→ **DATA UNDER STUDY**

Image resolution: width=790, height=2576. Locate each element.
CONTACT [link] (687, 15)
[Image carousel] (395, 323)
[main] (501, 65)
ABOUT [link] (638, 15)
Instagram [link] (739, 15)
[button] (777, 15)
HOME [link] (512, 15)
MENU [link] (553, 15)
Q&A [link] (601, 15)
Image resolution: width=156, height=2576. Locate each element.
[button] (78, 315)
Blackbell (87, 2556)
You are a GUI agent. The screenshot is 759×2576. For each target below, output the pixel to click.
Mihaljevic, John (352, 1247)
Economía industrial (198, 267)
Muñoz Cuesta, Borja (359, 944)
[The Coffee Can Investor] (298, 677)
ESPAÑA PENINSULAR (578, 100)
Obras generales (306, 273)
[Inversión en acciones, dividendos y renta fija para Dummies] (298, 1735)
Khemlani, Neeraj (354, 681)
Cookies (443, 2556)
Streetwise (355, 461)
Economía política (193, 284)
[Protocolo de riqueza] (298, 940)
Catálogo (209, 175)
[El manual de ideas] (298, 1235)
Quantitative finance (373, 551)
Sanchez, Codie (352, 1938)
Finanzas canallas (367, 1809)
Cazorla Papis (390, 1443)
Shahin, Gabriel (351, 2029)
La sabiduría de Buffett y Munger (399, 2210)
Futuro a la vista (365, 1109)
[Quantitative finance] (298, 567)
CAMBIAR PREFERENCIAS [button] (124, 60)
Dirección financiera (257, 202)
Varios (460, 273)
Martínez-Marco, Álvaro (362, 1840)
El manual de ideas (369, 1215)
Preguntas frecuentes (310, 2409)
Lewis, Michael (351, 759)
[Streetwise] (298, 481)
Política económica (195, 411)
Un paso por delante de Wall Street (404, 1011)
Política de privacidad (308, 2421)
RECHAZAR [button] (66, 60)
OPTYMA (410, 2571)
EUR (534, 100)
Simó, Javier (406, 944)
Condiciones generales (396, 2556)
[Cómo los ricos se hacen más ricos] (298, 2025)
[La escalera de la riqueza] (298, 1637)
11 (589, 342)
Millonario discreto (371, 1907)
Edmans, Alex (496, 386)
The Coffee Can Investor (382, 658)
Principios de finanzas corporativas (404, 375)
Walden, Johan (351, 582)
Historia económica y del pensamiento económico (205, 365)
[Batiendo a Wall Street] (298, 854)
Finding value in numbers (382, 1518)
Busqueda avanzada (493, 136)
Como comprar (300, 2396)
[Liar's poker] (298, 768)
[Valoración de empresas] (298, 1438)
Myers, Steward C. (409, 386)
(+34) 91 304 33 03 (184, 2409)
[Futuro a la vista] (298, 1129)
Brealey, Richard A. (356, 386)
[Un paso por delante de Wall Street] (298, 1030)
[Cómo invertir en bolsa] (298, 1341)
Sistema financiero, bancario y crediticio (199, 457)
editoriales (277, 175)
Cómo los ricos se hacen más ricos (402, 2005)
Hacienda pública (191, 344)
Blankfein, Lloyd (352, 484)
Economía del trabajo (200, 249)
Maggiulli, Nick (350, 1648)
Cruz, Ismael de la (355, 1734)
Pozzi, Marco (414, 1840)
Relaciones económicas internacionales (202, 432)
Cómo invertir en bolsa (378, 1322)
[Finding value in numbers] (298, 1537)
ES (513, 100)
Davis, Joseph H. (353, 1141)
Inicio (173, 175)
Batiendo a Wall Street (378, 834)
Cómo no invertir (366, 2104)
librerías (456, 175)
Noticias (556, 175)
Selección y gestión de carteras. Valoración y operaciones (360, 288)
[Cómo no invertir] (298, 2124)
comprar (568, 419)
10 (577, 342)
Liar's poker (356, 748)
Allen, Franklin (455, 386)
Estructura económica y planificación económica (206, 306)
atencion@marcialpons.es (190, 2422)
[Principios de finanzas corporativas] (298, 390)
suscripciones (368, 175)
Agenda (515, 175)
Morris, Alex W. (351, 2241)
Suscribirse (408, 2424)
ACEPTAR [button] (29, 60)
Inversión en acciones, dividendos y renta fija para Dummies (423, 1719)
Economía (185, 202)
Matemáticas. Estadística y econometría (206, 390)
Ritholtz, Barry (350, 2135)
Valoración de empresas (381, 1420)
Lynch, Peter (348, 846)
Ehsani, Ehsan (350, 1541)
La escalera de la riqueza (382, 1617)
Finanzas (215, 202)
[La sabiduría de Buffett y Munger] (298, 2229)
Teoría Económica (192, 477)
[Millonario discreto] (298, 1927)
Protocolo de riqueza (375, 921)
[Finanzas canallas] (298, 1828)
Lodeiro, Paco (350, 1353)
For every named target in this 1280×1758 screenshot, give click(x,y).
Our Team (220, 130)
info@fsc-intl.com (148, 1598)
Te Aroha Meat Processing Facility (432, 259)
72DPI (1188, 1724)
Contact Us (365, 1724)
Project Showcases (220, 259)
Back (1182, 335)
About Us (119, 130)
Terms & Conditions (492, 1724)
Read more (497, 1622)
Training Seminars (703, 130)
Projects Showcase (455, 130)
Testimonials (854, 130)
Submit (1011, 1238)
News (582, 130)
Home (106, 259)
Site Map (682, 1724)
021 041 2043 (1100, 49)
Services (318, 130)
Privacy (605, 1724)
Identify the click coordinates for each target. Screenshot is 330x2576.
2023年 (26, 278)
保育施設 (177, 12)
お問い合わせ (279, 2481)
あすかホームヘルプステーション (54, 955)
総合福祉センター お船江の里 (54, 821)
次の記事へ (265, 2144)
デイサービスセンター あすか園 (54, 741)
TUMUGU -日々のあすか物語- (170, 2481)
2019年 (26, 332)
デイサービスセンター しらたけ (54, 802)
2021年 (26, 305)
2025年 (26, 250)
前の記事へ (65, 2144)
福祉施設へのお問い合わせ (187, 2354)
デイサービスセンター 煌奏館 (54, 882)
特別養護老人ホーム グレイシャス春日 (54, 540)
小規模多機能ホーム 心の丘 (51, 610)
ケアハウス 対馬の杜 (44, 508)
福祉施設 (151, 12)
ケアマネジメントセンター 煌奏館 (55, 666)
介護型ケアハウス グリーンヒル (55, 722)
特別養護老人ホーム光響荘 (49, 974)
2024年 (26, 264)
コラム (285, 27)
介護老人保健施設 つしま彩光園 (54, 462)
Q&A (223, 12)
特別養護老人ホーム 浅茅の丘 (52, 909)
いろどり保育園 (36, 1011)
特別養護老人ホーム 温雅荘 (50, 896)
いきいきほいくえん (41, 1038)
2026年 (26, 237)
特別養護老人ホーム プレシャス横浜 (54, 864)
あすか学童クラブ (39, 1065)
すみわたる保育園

→ **TASK DETAILS**
Consider the entries above and return each line with the string "renta".

→ **ANSWER AREA**
[Inversión en acciones, dividendos y renta fija para Dummies] (298, 1735)
Inversión en acciones, dividendos y renta fija para Dummies (423, 1719)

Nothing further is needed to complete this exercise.